Segurança

Comissão aprova previsão de que militar estadual inativo não responda mais por crime militar

11/01/2017 - 09:01   •   Atualizado em 06/03/2018 - 15:53

ALBERTO FRAGA
Alberto Fraga: Com frequência maior do que a desejada, há conflitos relativos à segurança em um dos atores é um policial militar

A Comissão de Segurança Pública e Combate ao Crime Organizado da Câmara dos Deputados aprovou proposta do deputado Cabo Sabino (PR-CE) que visa excluir militar estadual da reserva ou reformado da aplicação da lei penal militar quando ele praticar crime militar ou contra ele for praticado esse tipo de crime. Nesse caso, ele responderia pelo crime na Justiça comum.

Segundo Cabo Sabino, essa é a intenção do Projeto de Lei 5867/16. Atualmente, o Código Penal Militar (Decreto-lei 1.001/69) diz que o militar da reserva ou reformado conserva as responsabilidades e prerrogativas do posto ou graduação, para o efeito da aplicação da lei penal militar, quando pratica ou contra ele é praticado crime militar. O projeto acrescenta dispositivo ao código estabelecendo que isso não se aplicará a militares estaduais.

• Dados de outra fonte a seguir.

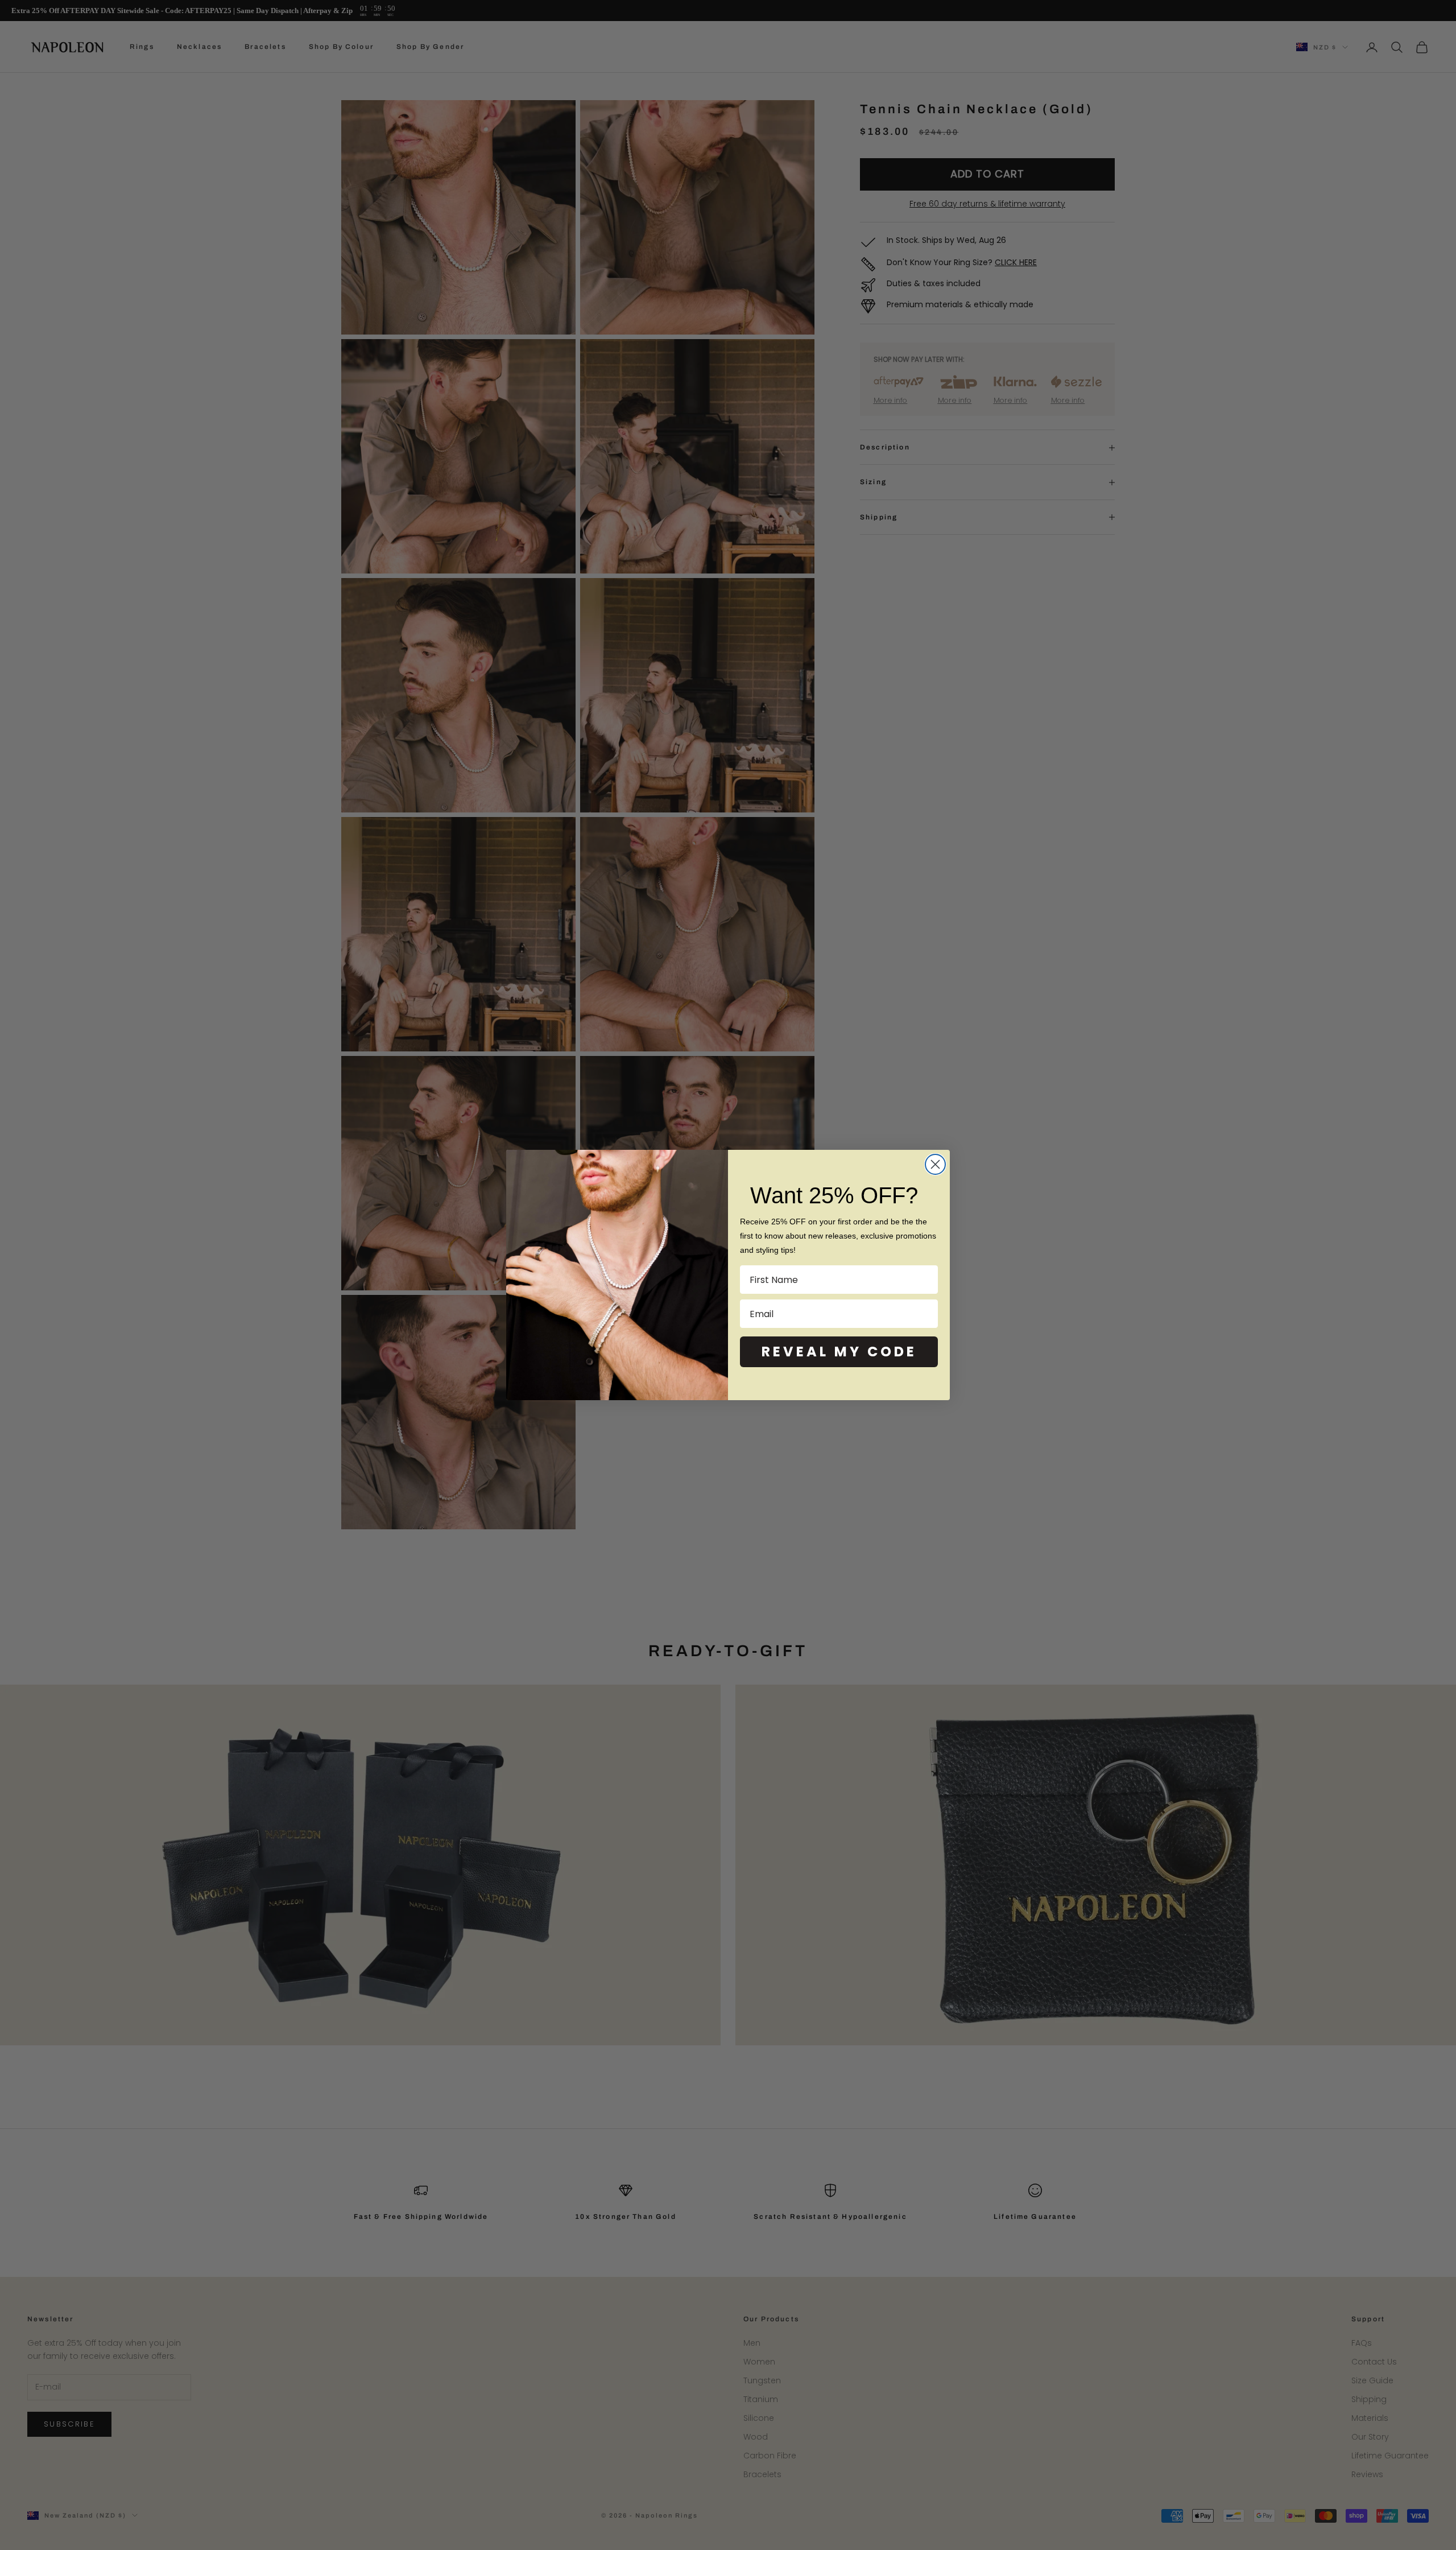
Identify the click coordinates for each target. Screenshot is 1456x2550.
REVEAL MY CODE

De acordo com o parlamentar, com a proposta, os militares estaduais na reserva ou reformados não perderão nenhuma prerrogativa. “As prerrogativas tanto dos militares estaduais quanto dos militares das Forças Armadas não estão no Código Penal Militar; elas estão na Constituição Federal, inclusive reconhecidas em súmula do STF [Supremo Tribunal Federal]”, ressaltou.

Conforme o deputado, “o objetivo do projeto é fazer com que esses militares estaduais –que passam 30 anos debaixo de um código penal que inclusive não foi feito para as polícias militares – não fiquem sujeitos à lei penal militar quando ingressem na reserva”.

Cabo Sabino observa que, muitos desses militares estaduais, quando vão para o mundo civil, têm um emprego, abrem empresas e vão para uma atividade totalmente diferente.

“Então, não faz sentido eles estarem sendo punidos por uma lei penal se não estão mais na atividade policial militar”, disse. “É natural que eles venham ficar debaixo da lei civil, que é o Código Penal civil [Decreto-lei 2848/1940]”, completou.

Exemplo
Como exemplo de situação que poderá ser alterada caso o projeto seja aprovado, Cabo Sabino citou o desacato a militar, punível pelo Código Penal Militar com detenção de seis meses a dois anos, sendo inafiançável. “Se um sargento na reserva desacatar um subtenente que também estiver na reserva, o sargento não poderá ser autuado por crime de desacato militar, por não estar sujeito mais ao Código Penal Militar”, apontou.

“Ele deverá ser levado à uma delegacia, onde ocorrerá Termo Circunstancial de Ocorrência (TCO)” , acrescentou. O TCO é previsto na legislação civil para infrações de menor potencial ofensivo.

Na Comissão de Segurança Pública, a proposta recebeu parecer favorável do relator, deputado Alberto Fraga (DEM-DF). “É indubitável o valor da proposta, haja visto as inúmeras ocorrências em que policiais militares inativos [na reserva ou reformados] se envolvem e, quando diante de equipes comandadas por policiais militares, procuram constrangê-las, valendo-se da sua precedência hierárquica”, afirmou.

Tramitação
Posteriormente à aprovação do projeto pela comissão, o deputado Cabo Sabino solicitou a retirada de tramitação da proposta. A Mesa Diretora decidiu que o requerimento de retirada deve ser submetido ao Plenário da Câmara, na medida em que já foi aprovado por uma comissão.

Ainda está prevista a análise conclusiva das comissões de Relações Exteriores e de Defesa Nacional; e de Constituição e Justiça e de Cidadania.

* Matéria alterada após esclarecimentos do deputado.

Tramitação
O projeto tramita em caráter conclusivo e ainda será analisado pelas comissões de Relações Exteriores e de Defesa Nacional; e de Constituição e Justiça e de Cidadania.